Direct Primary Care (DPC)
Another potential game-changer for employers would be H.R. 6199’s proposed treatment of DPC service arrangements. Currently, under IRC Section 223(c), the IRS will not allow individuals covered under an HDHP to also be offered a DPC outside of the employer’s self-funded health plan. The IRS considers DPCs to be health plans under IRC Section 223(c), so if an employee uses their HSA for items related to DPCs, the IRS would consider this impermissible “other” coverage and would be a non-compliant use of HSA funds. H.R. 6199 would amend IRC Section 223(c) so that a DPC service arrangement would not be treated as “other” coverage that would result in disqualification an individual from contributing to an HSA. A DPC arrangement would be one in which individuals are provided primary care services by primary care practitioners and the sole compensation for such care is a fixed periodic fee of not more than $150 monthly for individuals and $300 monthly for a family.
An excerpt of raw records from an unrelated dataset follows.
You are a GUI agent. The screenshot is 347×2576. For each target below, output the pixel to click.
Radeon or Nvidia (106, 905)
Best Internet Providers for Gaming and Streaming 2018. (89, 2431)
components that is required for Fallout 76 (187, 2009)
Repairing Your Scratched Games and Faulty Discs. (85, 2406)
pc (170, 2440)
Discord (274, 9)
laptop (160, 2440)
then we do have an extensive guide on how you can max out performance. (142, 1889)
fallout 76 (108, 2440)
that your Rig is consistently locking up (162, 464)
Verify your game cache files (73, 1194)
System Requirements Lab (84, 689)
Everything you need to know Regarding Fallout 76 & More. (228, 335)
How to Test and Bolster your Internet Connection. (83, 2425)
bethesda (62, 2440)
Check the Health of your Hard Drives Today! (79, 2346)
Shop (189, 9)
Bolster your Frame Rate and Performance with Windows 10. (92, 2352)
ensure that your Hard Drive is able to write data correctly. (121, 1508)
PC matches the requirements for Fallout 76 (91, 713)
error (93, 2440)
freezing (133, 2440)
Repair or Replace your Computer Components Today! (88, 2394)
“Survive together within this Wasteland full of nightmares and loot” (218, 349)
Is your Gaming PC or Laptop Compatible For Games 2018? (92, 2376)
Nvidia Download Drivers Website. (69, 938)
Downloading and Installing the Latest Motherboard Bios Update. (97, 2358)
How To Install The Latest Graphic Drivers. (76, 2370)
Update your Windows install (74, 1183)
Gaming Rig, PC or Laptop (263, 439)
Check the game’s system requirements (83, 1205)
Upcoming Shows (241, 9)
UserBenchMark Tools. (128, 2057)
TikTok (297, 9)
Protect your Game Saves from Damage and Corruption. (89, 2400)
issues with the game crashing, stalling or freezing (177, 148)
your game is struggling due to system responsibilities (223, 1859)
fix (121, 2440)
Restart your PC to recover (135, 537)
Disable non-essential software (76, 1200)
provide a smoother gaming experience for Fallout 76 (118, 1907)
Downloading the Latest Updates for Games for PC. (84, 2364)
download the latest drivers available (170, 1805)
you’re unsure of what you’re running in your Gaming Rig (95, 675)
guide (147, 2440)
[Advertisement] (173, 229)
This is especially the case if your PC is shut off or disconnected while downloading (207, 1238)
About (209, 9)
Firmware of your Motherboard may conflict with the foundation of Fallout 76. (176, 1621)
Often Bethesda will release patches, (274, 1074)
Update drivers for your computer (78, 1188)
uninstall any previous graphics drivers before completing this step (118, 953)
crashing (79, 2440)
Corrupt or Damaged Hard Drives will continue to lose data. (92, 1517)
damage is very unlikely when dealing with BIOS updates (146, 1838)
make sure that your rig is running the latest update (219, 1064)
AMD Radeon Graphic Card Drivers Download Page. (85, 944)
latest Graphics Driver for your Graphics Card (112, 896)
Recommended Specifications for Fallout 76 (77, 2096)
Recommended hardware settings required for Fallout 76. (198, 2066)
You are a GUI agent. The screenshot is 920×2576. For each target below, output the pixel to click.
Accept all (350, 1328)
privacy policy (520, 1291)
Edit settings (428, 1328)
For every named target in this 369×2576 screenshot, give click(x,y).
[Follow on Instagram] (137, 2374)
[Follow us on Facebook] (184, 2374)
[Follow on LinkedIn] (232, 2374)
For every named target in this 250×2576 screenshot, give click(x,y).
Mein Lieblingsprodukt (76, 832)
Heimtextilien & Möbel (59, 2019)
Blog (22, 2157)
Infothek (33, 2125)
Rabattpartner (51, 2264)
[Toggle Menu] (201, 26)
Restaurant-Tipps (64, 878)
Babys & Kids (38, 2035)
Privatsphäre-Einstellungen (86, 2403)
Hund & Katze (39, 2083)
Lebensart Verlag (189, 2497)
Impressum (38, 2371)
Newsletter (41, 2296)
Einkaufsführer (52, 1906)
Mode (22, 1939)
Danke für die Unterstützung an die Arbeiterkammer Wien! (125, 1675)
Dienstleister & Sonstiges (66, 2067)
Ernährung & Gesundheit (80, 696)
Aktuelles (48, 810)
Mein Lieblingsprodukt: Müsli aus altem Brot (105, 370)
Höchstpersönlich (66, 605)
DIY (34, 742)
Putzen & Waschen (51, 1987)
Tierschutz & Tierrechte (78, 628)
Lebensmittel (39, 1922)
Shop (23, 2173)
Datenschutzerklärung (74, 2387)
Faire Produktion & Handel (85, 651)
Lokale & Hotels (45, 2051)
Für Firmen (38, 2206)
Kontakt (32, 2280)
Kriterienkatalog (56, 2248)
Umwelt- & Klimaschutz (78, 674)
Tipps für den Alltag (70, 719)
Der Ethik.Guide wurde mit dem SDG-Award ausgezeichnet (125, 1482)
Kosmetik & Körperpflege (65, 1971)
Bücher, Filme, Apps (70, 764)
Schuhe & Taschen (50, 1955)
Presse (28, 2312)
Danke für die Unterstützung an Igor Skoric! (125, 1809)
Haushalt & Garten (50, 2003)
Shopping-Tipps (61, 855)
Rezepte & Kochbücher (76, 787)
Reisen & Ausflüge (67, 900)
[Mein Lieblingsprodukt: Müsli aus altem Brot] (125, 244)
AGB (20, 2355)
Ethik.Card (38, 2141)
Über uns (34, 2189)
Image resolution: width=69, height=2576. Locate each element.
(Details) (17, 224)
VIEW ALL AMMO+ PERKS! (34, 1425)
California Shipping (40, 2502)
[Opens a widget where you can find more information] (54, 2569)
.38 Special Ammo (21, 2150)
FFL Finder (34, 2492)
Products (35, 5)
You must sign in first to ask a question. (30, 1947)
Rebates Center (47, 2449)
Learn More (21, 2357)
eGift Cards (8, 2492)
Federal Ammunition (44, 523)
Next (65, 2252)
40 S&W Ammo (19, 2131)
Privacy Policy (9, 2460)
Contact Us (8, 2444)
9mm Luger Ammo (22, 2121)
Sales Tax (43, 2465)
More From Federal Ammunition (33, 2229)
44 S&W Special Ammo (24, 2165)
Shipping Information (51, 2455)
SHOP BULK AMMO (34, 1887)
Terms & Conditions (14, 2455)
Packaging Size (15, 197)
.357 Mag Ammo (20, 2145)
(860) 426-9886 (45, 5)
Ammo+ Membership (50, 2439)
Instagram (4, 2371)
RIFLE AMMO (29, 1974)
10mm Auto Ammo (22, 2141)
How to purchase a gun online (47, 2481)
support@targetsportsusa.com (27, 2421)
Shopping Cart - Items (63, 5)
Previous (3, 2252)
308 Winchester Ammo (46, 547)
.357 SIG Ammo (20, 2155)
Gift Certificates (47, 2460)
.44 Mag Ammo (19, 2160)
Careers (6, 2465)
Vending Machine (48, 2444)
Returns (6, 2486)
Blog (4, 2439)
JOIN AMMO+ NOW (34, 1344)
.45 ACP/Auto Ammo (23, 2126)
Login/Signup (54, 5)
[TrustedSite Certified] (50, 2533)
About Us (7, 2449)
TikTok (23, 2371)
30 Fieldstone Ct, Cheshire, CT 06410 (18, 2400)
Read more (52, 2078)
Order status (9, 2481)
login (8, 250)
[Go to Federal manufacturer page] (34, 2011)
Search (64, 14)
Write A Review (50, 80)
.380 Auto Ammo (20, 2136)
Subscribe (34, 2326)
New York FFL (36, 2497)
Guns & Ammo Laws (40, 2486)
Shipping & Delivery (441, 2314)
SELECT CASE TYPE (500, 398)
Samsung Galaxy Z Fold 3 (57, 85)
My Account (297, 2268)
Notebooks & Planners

The reason this proposed legislation is significant for employers and those in the self-funded industry is that many employers are exploring the possibilities around DPCs, but do not want these arrangements to interfere with their employees’ HSAs because of the current rules around HSA-qualified HDHPs and DPCs.
HSA Interaction with FSAs and HRAs
Traditionally, an employee covered by an HDHP as well as a FSA or HRA that pays or reimburses qualified medical expenses, generally cannot also make contributions to an HSA. However, H.R. 619 would amend IRC Section 106(e)(2) so that employees with an FSA or HRA enrolling in a qualifying HDHP with an HSA would be permitted to transfer balances from their FSA or HRA to the HSA. Transfers would be capped at the IRS contribution limit for FSAs of $2,650 for individuals and $5,300 for families. Similar to the above, this extended room for transfers of money from FSAs and HRAs would be advantageous to employers and employees looking to avoid red tape around such transactions.
While it remains to be seen how this legislation will progress through Congress, employers should keep a watchful eye on the success of each bill, as they would receive valuable flexibility from the aforementioned changes to HSA regulations.